* REQUIRED ACTIONS *
**a)** Answer these about the review of Tár below:
(i) What title did The Cut give its review?
(ii) Which actor plays Eliot Kaplan?
(iii) At which school is Tár guest-lecturing?
**b)** Copy out everything in the review of Tár from "The hot topic" down to "and on and on.".

* PASSAGE GIVEN *
The hot topic or mostly joke, on “Film Twitter” (don’t ask) this past week, has been over whether the Todd Field movie Tár, starring Cate Blanchett, is about a real person. The Cut titled their review “No, Lydia Tár Is Not Real,” a nice companion piece for the countless explanations for why you’d have to be an idiot for believing that Lydia Tár was real, facetious jokes claiming she is real, and on and on.
I can understand the impulse — both to wonder if Lydia Tár was a real person, and to play along with the joke. This is a movie that feels like an inside joke by design. It is a bit like a fake biopic, but it also isn’t exactly Pop Star, which dared to have actual jokes. Tár, by contrast, presents milestones in the life of its subject almost exclusively in the form of allusion, supposition, veiled reference, and verbal deflection, making you feel like you’re supposed to know things about this person beyond what the movie is showing you. It’s almost elitist by omission.
The first scene takes the form of a live New Yorker event, in which Adam Gopnik (played by the New Yorker writer, Adam Gopnik) recounts Lydia Tár’s extensive resume — which includes a degree from Harvard, stints conducting orchestras all over the world, a fellowship studying the traditional music of a Peruvian tribe, being the first female conductor of the Berlin Philharmonic, and one of only 15 people ever to complete an EGOT. Gopnik asks her about her life, and she pontificates on subjects like the history of the conductor and the importance of understanding Gustav Mahler’s marriage before conducting his symphonies. On paper, the idea of giving this much weight to a person who gestures with a tiny baton does sound sort of funny; in practice, I felt like I was lost in an impenetrable thicket of esoteric references and vague aphorism. Presumably by design, but also not exactly pleasant.
The next scene is her lunch with Eliot Kaplan (Mark Strong), who manages some kind of charity with which Tár is involved. He peppers her with similar kinds of worshipful questions about music theory and esoterica, and it goes on nearly as long. Together, these two scenes take up almost FORTY-FIVE MINUTES OF SCREEN TIME. Field is clearly world-building here, meticulously constructing a snow globe out of only the most insufferably anodyne NPR segments.
The next scene, undeniably the film’s best, takes place in a class Tár is guest-lecturing at Juilliard. A fidgety student comes up to the stage to volunteer, and his dynamic with Tár gradually evolves from mentor/protege to predator/prey. This after the student, who describes himself as a “BIPOC pansexual” admits that he doesn’t really like Bach because he was a white, cis European. Tár lectures him on not letting identity politics blind him to great art (in so many words) verbally dissecting him like a bug until he finally has had enough and storms off.

* RECORDED INFORMATION *
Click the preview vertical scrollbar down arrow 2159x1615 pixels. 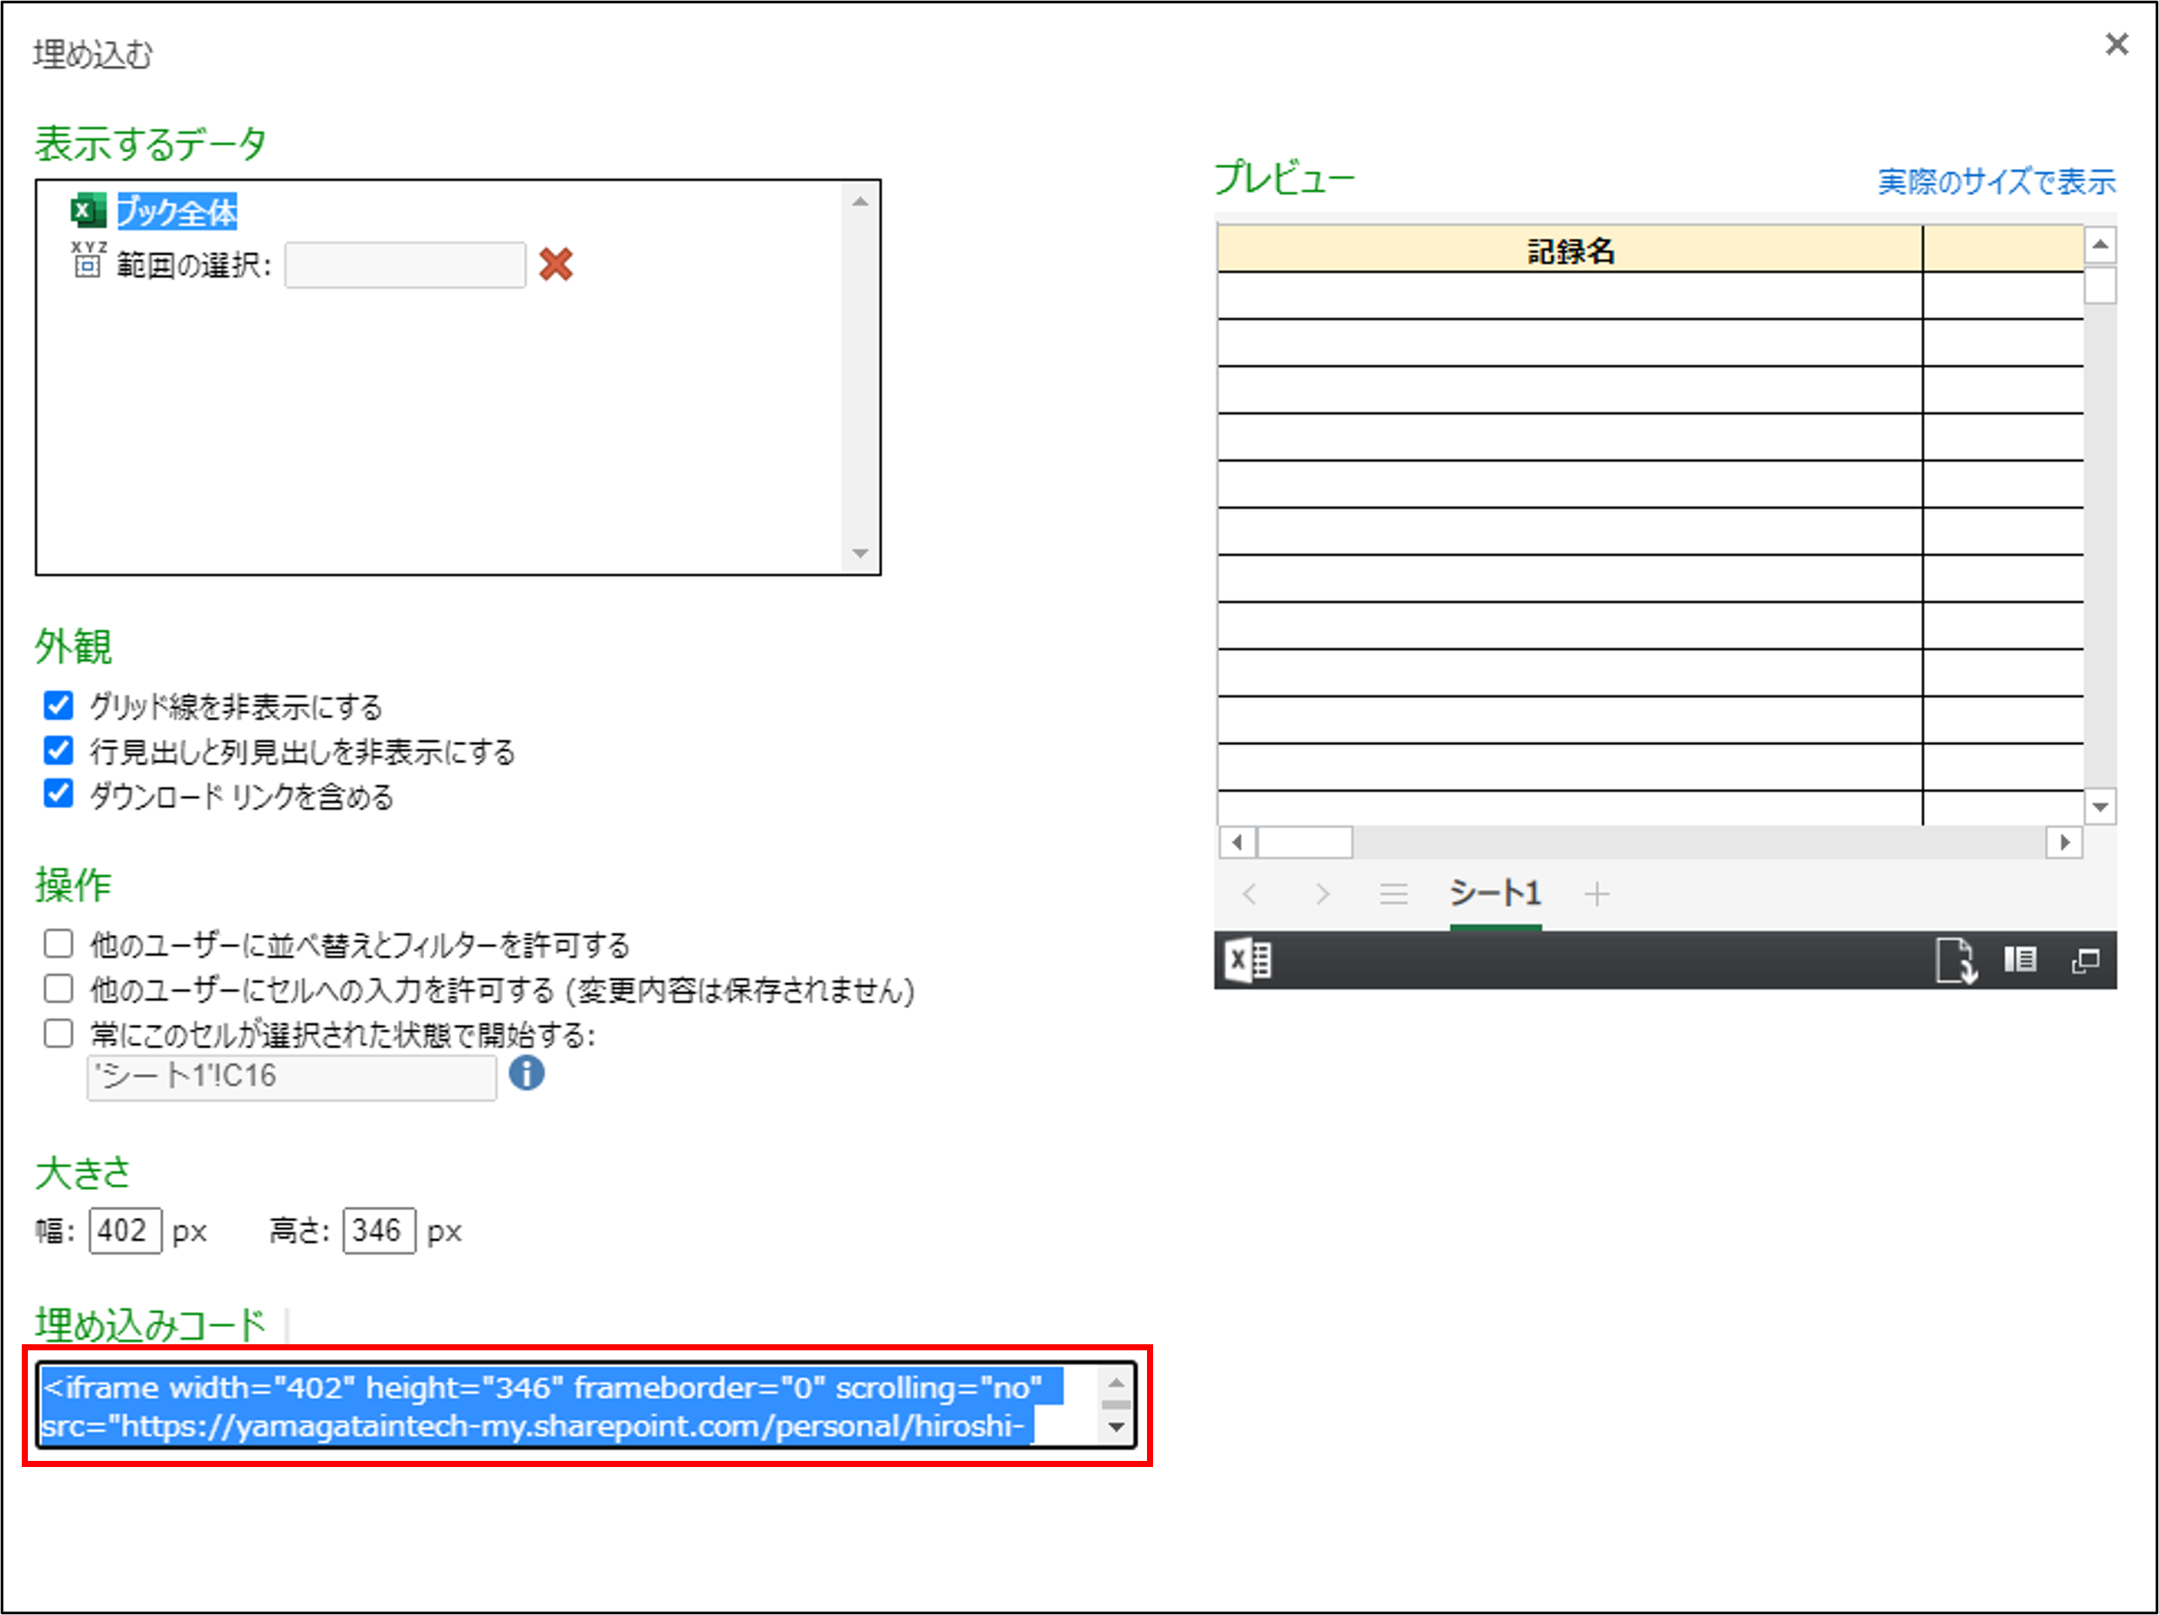(x=2099, y=807)
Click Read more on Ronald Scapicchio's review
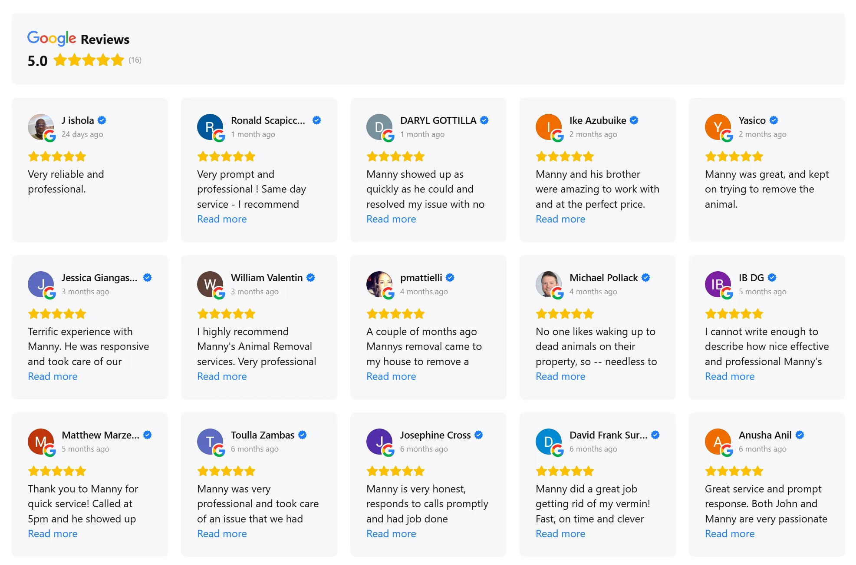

* RESPONSES IN ORDER *
**a)**
(i) "No, Lydia Tár Is Not Real"
(ii) Mark Strong
(iii) Juilliard

**b)**
The hot topic or mostly joke, on “Film Twitter” (don’t ask) this past week, has been over whether the Todd Field movie Tár, starring Cate Blanchett, is about a real person. The Cut titled their review “No, Lydia Tár Is Not Real,” a nice companion piece for the countless explanations for why you’d have to be an idiot for believing that Lydia Tár was real, facetious jokes claiming she is real, and on and on.